Provided records.
#####
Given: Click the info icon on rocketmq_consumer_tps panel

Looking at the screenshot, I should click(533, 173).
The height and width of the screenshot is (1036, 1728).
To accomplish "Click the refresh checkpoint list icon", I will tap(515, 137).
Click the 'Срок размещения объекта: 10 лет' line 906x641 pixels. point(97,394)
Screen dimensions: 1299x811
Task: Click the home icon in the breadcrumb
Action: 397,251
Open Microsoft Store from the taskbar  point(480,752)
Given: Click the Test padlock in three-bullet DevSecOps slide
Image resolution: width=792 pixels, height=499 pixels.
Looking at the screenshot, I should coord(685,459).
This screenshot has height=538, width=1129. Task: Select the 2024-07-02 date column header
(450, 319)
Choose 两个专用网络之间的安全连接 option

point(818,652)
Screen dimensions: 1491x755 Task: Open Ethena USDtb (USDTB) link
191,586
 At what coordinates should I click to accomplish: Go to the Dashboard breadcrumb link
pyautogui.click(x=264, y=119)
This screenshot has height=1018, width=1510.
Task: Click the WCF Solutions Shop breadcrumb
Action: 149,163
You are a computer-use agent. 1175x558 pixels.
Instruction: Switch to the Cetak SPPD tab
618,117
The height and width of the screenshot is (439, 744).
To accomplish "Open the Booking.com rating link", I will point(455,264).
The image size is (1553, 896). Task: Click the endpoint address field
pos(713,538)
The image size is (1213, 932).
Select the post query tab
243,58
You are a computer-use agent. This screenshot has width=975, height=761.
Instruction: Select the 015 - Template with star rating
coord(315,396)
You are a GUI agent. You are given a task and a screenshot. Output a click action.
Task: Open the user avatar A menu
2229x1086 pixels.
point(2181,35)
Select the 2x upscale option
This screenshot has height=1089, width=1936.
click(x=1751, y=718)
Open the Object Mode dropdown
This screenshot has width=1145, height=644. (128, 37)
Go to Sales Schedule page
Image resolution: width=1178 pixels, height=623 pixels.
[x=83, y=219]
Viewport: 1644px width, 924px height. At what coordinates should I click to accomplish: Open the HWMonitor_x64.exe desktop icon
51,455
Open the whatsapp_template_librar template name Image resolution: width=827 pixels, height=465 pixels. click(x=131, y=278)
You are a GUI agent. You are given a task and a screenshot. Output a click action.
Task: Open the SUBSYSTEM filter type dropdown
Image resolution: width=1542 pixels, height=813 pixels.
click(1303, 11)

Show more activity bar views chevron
#####
What this task involves.
Copy, without any change, the run of lines from the one with "Image resolution: width=1178" through the end of the entries above.

Solution below.
Image resolution: width=1178 pixels, height=623 pixels.
[x=83, y=219]
Viewport: 1644px width, 924px height. At what coordinates should I click to accomplish: Open the HWMonitor_x64.exe desktop icon
51,455
Open the whatsapp_template_librar template name Image resolution: width=827 pixels, height=465 pixels. click(x=131, y=278)
You are a GUI agent. You are given a task and a screenshot. Output a click action.
Task: Open the SUBSYSTEM filter type dropdown
Image resolution: width=1542 pixels, height=813 pixels.
click(1303, 11)

Show more activity bar views chevron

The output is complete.